ネオン輝く町も、太陽が真上にある間は色を変え、人の流れも異なる昼の刻。
「なぁなぁ、高杉」
そう口にした白髪の持ち主が、高杉と呼んだ男の後をのそり、とついていく。
その髪は耳まで掛かる程の長さがあり、重力に逆らうように、あちらこちらに自己主張した毛先は特徴的であった。太陽の光を浴び、キラキラと輝いた白の髪は人間のそれは異なる美しさを持っている。
彼の纏っていた白地の着物は、裾に渦のような瑠璃色の模様が施してあり、髪色と着物に溶け込むことなく浮き出て見えていた。

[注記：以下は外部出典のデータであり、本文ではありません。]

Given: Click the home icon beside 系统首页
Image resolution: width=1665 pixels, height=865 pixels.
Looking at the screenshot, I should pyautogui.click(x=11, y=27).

その為か、彼は何をする訳でもないのに人目を引いていた。
通りをすれ違う人々は、その男の美しさに一様に振り返り、目を見開いているのだ。
だが男はそれを特に気にすることなく道を往く、このことに慣れているのだろう。
「高杉ぃ」
彼がまた同じ名を呼ぶ。
先程から何回も同じ名を口にしていているのは、その男から一向に返事がないからだ。
苛立ってきたのか、語気が強くなり声も大きくなる。
しかし呼ばれた男、高杉はそんなことはお構いなしに振り返りもせず前を歩いていた。
網笠を目深に被り表情は見えないが、呼ばれても振り返らないあたり、少々機嫌が良くないようだ。
「いつまで無視して、」
「黙ってろ」
白い男の言葉が言い終わるのを待たずて、高杉がぴしゃり、と言葉を放った。それには間違いなく怒りが含まれていただろうが、白髪にとってそんなことはどうでも良いこと。
ようやく歩みを止め、意識をこちらへと向けてくれたのだ。余程嬉しかったのか、白髪の男は目をキラキラと輝かせていた。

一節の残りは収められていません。